A la suite du retour de l’Empereur en 1815, il fut chargé du placement des officiers en demi-solde, et le 7 juin, au moment de l’ouverture de la campagne, il fut mis à la tête d’une division du 3e corps de l’armée du Nord. Il combattit avec elle à Fleurus, où son cheval fut tué sous lui. A Wavre, il prit le commandement de la division du général Habert, qui avait été grièvement blessé; il la réunit à la sienne, puis il chassa des hauteurs de Bierge huit bataillons prussiens, qui s’étaient maintenus jusque-là dans cette position formidable. Deux jours après le désastre de Waterloo, le général Vandamme mit sous ses ordres deux autres divisions d’infanterie et le chargea d’arrêter l’ennemi, pour donner le temps au maréchal Grouchy de prendre position à Dinant; il en résulta un combat très-vif sous Namur, dans lequel il eut encore un cheval tué sous lui.

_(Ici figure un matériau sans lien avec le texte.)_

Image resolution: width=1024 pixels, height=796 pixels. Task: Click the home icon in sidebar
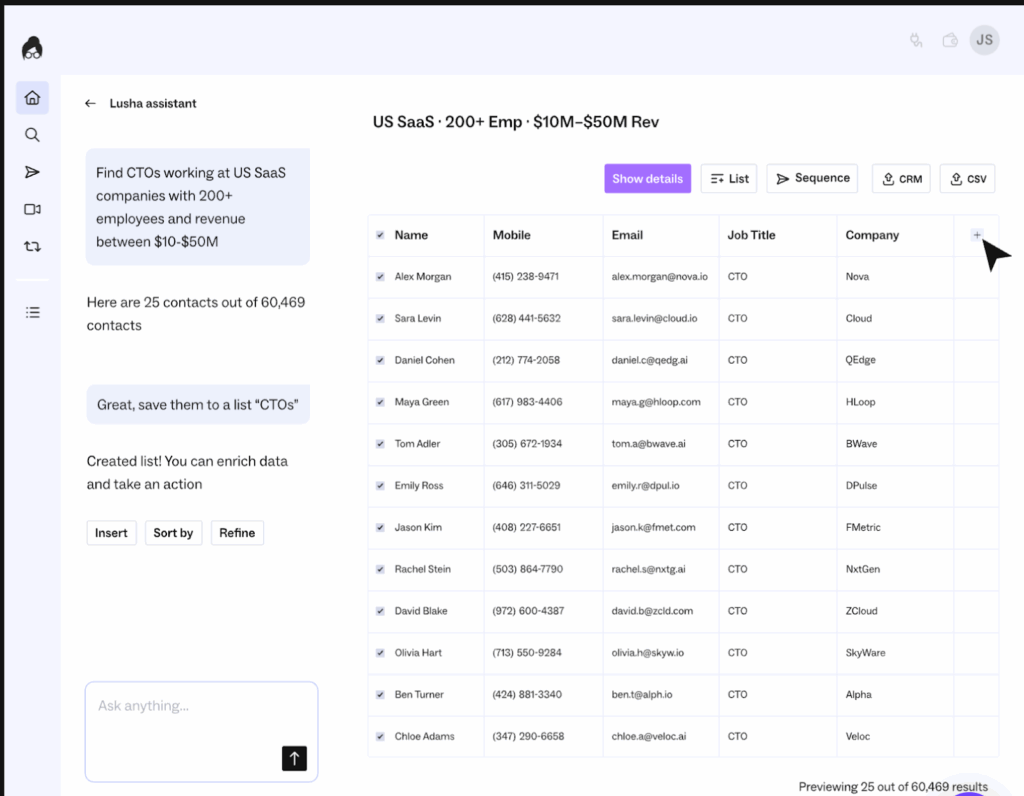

Lorsque le Gouvernement provisoire fit semblant de vouloir se battre sous Paris, le général Berthezène fut envoyé au 4e corps, pour en prendre le commandement ; mais l’armistice ayant été conclu, il rentra à sa division et la conduisit derrière la Loire. Au mois d’août, il fut chargé d’opérer le licenciement du 4e corps, et revint ensuite à Paris ; mais le duc de Feltre, ministre de la guerre, lui intima l’ordre de se rendre dans ses foyers. Sur l’observation qu’il fit, que ce serait chercher une mort certaine, le ministre lui dit de choisir une autre résidence. Il choisit successivement Lyon, Strasbourg et Rouen, qu’on lui refusa; il demanda aussi inutilement la permission d’aller en Italie ou en Prusse, et fut enfin obligé de se rendre en Belgique. Au surplus, son exil ne dura que peu de mois, et le même ministre, qui l’avait forcé de quitter la France, lui écrivit de rentrer sans délai, sous peine d’être rayé des contrôles de l’armée.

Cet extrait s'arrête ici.